American philanthropist (1859–1947)

William Volker (/ˈvoʊlkər/; /de/; April 1, 1859 – November 4, 1947) was an entrepreneur who turned a picture frame business into a multimillion-dollar empire and who then gave away his fortune to shape much of Kansas City, Missouri, both through the William Volker Fund and anonymously, earning him the nickname of "Mr. Anonymous."

==Biography==
Volker was one of six children born to Frederick and Dorothea Volker in Hanover, Kingdom of Hanover. He moved with his family to Chicago in 1871 and at age 14 took a job as a clerk at a dry goods store. Wanting to further his education, he began studying accounting at Professor J. Dyhrenfurt's business college in Chicago, where he was hired a few months later as a junior teacher.
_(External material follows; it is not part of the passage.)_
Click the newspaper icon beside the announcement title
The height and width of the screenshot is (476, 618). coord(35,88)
In 1876, he left the college and took a position as a bookkeeper for a large picture frame company owned by another German born immigrant, Charles Brachvogel. According to Volker, this was the turning point in his business career. When Brachvogel was killed in a buggy accident three years later, Volker helped the family keep the business running. But wanting to start his own picture frame business, he took his savings and relocated to Kansas City in 1882, founding the William Volker & Company at 6th and Delaware.

His picture frame wholesale business boomed, expanding to include a popular line of window shades and a large selection of home furnishings. Eventually, he would open branches in other major cities.
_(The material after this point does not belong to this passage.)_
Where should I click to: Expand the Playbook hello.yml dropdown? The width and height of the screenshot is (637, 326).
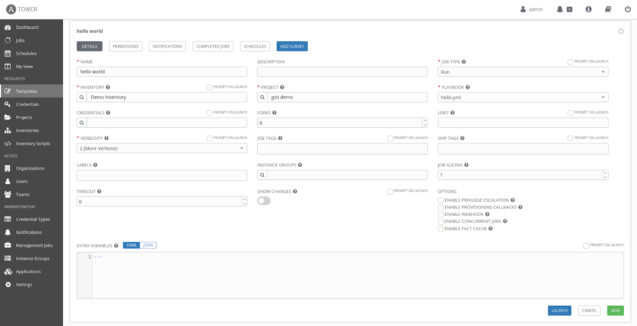click(523, 98)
Although one of Kansas City's wealthiest residents by his mid 40s, Volker remained humble and unassuming. He lived on a modest house at 3717 Bell, earning him the moniker of "Mr. Anonymous of Bell Street."

Volker remained a bachelor until marrying Rose Roebke in 1911 at age 52. Returning from his honeymoon he announced he had put $1 million in his wife's name and that he planned to give away his remaining fortune.
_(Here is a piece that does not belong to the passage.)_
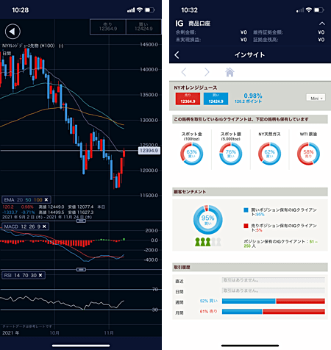Tap the circular back arrow on the chart
The image size is (331, 350).
[13, 32]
He was to spend the rest of his life giving millions to various philanthropic ventures, often anonymously. Among his donations was 40 acre and a house that was to start the University of Kansas City which became the University of Missouri-Kansas City. A majority of his wealth was left for the William Volker Fund, which would be administered by his nephew Harold Luhnow.
He died in 1947
Volker is memorialized in Kansas City today at the William Volker Memorial Fountain.